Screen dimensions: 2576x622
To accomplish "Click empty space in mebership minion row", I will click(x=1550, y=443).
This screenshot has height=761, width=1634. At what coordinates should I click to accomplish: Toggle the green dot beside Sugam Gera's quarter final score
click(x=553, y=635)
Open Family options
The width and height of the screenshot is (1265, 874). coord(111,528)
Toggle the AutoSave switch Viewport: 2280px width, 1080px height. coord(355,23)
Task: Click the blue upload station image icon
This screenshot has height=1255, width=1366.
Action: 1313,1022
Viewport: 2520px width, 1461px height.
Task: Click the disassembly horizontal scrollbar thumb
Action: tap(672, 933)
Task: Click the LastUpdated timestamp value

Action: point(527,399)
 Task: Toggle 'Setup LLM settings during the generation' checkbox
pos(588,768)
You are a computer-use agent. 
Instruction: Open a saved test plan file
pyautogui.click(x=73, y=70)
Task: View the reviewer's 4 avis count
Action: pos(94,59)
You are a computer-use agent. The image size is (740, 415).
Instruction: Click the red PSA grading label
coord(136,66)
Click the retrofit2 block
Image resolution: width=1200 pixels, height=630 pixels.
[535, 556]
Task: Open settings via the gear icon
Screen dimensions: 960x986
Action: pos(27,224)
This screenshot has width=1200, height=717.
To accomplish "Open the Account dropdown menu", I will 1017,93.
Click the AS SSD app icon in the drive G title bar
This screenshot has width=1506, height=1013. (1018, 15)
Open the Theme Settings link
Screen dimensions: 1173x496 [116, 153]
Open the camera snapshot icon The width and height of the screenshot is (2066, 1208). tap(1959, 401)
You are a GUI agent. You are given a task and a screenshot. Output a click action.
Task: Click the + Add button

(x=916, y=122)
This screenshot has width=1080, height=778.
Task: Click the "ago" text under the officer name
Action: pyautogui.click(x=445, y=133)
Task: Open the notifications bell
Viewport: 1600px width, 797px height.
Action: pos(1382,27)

**The task**
Please return all of the material above line for line, without changing any characters.

**Task response**
Screen dimensions: 2576x622
To accomplish "Click empty space in mebership minion row", I will click(x=1550, y=443).
This screenshot has height=761, width=1634. At what coordinates should I click to accomplish: Toggle the green dot beside Sugam Gera's quarter final score
click(x=553, y=635)
Open Family options
The width and height of the screenshot is (1265, 874). coord(111,528)
Toggle the AutoSave switch Viewport: 2280px width, 1080px height. coord(355,23)
Task: Click the blue upload station image icon
This screenshot has height=1255, width=1366.
Action: 1313,1022
Viewport: 2520px width, 1461px height.
Task: Click the disassembly horizontal scrollbar thumb
Action: tap(672, 933)
Task: Click the LastUpdated timestamp value

Action: point(527,399)
 Task: Toggle 'Setup LLM settings during the generation' checkbox
pos(588,768)
You are a computer-use agent. 
Instruction: Open a saved test plan file
pyautogui.click(x=73, y=70)
Task: View the reviewer's 4 avis count
Action: pos(94,59)
You are a computer-use agent. The image size is (740, 415).
Instruction: Click the red PSA grading label
coord(136,66)
Click the retrofit2 block
Image resolution: width=1200 pixels, height=630 pixels.
[535, 556]
Task: Open settings via the gear icon
Screen dimensions: 960x986
Action: pos(27,224)
This screenshot has width=1200, height=717.
To accomplish "Open the Account dropdown menu", I will 1017,93.
Click the AS SSD app icon in the drive G title bar
This screenshot has width=1506, height=1013. (1018, 15)
Open the Theme Settings link
Screen dimensions: 1173x496 [116, 153]
Open the camera snapshot icon The width and height of the screenshot is (2066, 1208). tap(1959, 401)
You are a GUI agent. You are given a task and a screenshot. Output a click action.
Task: Click the + Add button

(x=916, y=122)
This screenshot has width=1080, height=778.
Task: Click the "ago" text under the officer name
Action: pyautogui.click(x=445, y=133)
Task: Open the notifications bell
Viewport: 1600px width, 797px height.
Action: pos(1382,27)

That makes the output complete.